Temperature & Noise Testing

Temperatures are important to enthusiasts and gamers, so we took a bit of time and did some temperature testing on the PowerColor 7850 SCS3 1GB Passive video card.

PowerColor HD7850 SCS3 1GB Video Card Fanless:

powercolor-7850-idle2

powercolor-7850-load

The PowerColor HD7850 SCS3 1GB video card had an idle temperature of 59.0C in a room that was 22.0C (72F). When we fired up some games we quickly found the card at 103C and was heavily throttling. Running the PowerColor HD7850 SCS3 1GB video card on an open test benchmark showed that the card was not getting enough fresh air and performance took a drastic hit.

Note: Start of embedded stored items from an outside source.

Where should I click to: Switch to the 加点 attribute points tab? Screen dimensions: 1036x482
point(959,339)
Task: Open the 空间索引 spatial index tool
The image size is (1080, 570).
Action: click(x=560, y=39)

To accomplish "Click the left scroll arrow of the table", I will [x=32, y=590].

Our solution was to take a single Thermaltake DuraMax 12 120mm Dual Ball Bearing fan to blow across the PowerColor 7850 SCS3 1GB card.

powercolor-system

PowerColor HD7850 SCS3 1GB Video Card w/ Fan:

fan-idle

fan-load

With the 120mm case fan blowing across the large passive cooler, we found dramatic temperature differences. For example, the idle temperature went from 59C to 29C and the load temperature went from 103C to 45C. This meant that the card was no longer throttling and that made gaming much more enjoyable. Since the PowerColor Radeon HD 7850 SCS3 1GB needs really good airflow, we aren’t too sure that we’d call this card entirely passive. Yeah, it’s passive with case fans blowing across it, but you take the fans away or put it in a fanless system and you got a card that is running 103C when you try to game with it!

average-frame-rates

Here are the benchmark results as found with FRAPS for 90 seconds of Battlefield 3 at 1920×1080 with Ultra image quality settings. One run is done with no 120mm fan in front of the PowerColor HD7850 SCS3 1GB card (passive) and the other is with the 120mm case fan (active). As you can see for the first 35 seconds the performance is nearly identical, but after that the setup without the 120mm fan starts to throttle due to being too hot and the frame rate drops severely. The end result of the benchmark run was 38FPS on average versus 43FPS, but looking at the frame rate per second in a chart like this really shows what is going on. We left the Thermaltake DuraMax 12 case fan in front of the Power Color HD7850 SCS3 1GB card for testing.